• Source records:
____

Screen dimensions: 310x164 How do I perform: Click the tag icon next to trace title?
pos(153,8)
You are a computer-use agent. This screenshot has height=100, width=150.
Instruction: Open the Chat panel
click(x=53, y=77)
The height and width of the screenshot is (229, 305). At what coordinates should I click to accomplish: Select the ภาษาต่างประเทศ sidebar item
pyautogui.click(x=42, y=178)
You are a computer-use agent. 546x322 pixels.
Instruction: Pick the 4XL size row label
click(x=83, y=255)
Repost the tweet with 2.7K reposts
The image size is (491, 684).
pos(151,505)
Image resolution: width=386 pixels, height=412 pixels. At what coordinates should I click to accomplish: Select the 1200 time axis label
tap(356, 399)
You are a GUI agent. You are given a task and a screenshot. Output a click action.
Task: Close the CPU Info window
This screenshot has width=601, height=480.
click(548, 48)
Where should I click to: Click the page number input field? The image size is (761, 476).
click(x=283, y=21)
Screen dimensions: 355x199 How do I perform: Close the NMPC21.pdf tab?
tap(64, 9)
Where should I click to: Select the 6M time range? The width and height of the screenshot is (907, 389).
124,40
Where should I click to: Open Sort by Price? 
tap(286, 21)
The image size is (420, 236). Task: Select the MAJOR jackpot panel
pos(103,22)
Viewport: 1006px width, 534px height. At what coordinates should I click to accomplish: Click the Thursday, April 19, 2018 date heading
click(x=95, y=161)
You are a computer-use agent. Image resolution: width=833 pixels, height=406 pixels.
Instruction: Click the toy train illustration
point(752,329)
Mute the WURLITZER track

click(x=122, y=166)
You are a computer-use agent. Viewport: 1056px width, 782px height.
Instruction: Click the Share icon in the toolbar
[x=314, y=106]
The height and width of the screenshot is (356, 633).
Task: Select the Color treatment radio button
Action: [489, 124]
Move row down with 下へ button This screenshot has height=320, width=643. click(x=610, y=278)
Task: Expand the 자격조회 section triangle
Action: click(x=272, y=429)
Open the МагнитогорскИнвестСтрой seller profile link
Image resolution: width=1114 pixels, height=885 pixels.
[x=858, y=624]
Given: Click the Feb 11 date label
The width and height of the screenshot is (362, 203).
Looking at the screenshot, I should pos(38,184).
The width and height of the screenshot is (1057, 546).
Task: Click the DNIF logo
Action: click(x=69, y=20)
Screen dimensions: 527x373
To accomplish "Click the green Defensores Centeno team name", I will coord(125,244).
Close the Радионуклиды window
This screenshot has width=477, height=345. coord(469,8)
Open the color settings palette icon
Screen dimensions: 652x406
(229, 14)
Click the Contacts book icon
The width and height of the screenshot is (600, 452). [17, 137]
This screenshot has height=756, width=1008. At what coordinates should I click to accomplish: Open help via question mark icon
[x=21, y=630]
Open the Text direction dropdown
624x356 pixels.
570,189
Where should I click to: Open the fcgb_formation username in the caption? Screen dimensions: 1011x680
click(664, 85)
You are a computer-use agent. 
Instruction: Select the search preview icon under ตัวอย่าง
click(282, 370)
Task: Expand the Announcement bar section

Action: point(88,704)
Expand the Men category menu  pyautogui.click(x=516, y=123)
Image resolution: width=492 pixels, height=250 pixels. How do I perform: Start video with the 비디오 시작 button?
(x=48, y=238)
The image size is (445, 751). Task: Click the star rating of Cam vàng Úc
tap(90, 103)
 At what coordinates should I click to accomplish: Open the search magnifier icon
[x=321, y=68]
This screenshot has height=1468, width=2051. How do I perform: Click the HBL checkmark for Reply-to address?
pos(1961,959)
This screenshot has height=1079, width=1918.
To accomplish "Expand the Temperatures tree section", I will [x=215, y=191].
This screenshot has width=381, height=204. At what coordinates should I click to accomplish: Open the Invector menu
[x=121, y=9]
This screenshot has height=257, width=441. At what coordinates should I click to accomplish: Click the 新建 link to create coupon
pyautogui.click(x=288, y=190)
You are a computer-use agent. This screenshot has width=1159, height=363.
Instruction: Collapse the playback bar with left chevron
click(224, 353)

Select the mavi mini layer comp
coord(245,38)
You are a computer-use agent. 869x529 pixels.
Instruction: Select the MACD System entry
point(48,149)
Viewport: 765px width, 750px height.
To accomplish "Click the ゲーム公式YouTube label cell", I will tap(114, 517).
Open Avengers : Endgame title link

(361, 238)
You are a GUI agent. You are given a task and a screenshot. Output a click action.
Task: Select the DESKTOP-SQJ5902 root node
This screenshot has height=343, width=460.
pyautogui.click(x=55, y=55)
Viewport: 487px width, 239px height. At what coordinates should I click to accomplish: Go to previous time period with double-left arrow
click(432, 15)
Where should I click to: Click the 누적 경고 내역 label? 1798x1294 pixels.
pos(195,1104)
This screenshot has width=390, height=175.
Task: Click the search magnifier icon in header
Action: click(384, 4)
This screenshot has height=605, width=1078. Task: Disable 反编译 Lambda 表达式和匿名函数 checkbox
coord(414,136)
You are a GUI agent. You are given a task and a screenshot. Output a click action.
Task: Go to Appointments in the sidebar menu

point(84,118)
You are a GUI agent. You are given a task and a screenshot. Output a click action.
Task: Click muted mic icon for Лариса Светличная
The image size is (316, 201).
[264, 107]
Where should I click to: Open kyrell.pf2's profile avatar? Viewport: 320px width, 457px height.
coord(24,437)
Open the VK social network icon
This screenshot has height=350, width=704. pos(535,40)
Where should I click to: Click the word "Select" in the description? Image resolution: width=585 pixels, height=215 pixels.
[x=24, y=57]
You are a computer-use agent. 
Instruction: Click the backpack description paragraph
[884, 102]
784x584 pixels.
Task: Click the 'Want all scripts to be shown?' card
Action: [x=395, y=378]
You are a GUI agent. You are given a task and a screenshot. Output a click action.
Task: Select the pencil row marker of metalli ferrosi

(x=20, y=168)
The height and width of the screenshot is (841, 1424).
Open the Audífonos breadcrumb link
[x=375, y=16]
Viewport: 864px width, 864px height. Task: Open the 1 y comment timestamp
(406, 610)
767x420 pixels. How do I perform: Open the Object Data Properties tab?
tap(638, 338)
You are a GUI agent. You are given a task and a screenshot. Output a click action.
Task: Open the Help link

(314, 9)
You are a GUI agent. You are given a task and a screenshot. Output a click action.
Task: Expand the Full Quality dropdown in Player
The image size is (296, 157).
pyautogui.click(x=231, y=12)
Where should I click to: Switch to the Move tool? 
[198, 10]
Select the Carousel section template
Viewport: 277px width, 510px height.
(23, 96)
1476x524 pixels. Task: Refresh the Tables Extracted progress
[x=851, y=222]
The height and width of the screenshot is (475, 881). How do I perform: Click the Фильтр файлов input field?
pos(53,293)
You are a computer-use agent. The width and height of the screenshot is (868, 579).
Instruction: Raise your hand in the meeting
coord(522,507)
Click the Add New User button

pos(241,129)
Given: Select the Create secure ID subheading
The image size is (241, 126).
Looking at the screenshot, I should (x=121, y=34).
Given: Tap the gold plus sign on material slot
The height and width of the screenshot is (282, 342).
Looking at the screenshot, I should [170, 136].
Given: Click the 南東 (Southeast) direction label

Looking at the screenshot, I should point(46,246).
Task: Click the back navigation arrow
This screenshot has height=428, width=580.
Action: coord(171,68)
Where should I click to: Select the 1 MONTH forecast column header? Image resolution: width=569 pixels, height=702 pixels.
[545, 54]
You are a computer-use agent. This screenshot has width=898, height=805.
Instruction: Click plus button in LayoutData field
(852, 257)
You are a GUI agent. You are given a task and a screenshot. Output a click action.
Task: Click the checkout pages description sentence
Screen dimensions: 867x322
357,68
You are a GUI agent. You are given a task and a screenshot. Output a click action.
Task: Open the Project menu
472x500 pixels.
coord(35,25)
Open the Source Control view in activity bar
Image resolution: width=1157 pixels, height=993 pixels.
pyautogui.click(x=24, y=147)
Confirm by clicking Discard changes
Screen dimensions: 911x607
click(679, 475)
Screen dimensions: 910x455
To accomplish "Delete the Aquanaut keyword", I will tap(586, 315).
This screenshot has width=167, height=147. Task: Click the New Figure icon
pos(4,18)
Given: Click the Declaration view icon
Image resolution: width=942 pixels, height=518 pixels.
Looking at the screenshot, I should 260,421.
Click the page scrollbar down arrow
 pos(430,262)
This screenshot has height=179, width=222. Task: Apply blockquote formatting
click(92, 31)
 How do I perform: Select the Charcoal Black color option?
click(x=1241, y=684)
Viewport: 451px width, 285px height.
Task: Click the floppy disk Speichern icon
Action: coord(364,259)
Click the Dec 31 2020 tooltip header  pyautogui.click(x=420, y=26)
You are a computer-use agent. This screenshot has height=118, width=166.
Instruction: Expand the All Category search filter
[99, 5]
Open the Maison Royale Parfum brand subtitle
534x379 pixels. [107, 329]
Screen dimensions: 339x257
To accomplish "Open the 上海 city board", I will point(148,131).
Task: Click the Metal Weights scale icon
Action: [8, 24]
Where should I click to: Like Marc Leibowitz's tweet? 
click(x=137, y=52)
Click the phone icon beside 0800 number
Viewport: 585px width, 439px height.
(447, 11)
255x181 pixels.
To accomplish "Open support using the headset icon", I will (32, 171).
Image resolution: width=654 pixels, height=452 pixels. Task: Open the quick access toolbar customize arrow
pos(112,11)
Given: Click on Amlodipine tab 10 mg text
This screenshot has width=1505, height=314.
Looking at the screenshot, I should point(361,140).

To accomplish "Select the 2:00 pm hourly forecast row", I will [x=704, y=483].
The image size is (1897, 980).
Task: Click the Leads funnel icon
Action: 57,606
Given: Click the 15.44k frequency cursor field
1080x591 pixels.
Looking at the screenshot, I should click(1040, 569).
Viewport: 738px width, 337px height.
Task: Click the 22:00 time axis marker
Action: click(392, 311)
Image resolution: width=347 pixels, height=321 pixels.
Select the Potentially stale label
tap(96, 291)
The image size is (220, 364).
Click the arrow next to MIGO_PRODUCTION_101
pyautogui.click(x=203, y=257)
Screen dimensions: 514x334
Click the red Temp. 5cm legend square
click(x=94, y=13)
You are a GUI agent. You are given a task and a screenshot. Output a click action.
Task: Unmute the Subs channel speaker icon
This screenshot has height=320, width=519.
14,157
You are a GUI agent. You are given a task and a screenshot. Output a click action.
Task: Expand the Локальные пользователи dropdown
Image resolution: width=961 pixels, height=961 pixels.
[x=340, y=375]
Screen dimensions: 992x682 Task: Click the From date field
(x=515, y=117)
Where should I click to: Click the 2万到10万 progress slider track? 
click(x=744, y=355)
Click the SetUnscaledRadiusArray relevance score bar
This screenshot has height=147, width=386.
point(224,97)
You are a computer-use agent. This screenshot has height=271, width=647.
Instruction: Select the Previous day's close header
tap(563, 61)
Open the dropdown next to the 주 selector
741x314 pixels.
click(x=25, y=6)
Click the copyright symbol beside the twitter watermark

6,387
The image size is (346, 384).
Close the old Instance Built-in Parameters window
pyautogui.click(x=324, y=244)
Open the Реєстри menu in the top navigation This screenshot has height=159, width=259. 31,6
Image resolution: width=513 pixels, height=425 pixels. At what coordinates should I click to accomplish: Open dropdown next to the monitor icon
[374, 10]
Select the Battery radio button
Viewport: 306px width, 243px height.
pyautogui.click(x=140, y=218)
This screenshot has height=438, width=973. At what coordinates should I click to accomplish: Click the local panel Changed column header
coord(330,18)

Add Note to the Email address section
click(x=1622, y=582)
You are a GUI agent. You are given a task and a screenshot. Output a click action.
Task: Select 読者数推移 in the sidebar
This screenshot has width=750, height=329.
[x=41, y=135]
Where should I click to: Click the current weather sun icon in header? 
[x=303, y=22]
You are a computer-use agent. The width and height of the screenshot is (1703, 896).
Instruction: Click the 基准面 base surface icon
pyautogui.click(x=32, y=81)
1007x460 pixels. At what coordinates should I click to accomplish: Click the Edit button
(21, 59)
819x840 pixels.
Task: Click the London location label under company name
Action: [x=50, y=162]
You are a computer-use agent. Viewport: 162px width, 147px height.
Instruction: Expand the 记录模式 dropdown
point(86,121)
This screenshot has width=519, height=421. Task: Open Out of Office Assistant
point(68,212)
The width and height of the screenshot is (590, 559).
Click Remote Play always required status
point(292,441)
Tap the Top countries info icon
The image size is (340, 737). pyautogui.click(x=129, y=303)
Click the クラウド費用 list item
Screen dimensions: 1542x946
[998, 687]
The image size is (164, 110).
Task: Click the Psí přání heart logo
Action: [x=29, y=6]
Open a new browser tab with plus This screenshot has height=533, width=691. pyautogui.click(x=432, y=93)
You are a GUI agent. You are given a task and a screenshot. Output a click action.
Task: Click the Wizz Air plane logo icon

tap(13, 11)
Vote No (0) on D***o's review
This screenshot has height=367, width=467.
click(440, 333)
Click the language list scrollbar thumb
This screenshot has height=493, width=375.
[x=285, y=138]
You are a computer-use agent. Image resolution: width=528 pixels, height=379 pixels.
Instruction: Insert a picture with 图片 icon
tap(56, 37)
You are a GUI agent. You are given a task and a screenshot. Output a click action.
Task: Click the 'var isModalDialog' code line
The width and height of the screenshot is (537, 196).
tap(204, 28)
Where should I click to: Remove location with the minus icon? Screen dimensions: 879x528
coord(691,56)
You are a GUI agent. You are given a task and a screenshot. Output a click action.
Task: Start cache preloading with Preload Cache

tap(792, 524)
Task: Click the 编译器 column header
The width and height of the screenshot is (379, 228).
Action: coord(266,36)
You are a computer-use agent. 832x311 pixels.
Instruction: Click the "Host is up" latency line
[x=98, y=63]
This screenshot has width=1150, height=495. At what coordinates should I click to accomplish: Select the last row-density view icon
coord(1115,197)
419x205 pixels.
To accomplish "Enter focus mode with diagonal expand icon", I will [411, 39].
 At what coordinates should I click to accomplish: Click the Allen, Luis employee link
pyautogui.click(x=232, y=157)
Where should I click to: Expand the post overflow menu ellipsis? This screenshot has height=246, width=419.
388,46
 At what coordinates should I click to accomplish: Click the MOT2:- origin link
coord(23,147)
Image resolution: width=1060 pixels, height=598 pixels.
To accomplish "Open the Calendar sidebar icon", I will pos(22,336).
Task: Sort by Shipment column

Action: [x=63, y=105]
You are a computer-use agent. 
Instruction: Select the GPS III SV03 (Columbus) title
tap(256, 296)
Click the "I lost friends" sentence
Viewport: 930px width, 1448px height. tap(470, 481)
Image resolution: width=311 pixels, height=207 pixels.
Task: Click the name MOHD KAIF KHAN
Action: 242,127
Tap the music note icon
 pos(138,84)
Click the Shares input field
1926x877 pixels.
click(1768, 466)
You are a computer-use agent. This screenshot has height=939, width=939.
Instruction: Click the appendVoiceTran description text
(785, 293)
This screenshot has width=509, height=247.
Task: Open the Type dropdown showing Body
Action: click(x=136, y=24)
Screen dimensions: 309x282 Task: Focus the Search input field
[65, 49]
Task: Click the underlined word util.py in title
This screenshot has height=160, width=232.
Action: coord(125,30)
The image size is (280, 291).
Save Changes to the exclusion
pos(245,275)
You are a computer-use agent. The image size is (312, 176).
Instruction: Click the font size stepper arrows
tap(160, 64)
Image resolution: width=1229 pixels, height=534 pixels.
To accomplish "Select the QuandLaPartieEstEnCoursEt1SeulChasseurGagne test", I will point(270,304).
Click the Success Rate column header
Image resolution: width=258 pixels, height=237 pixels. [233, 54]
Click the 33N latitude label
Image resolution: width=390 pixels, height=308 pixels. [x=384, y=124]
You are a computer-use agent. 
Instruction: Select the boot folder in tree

____

• WHAT YOU ARE ASKED TO DO: A bare number is the whole answer: state how many lines in the data above contain "tree".

• TASK RESPONSE: 2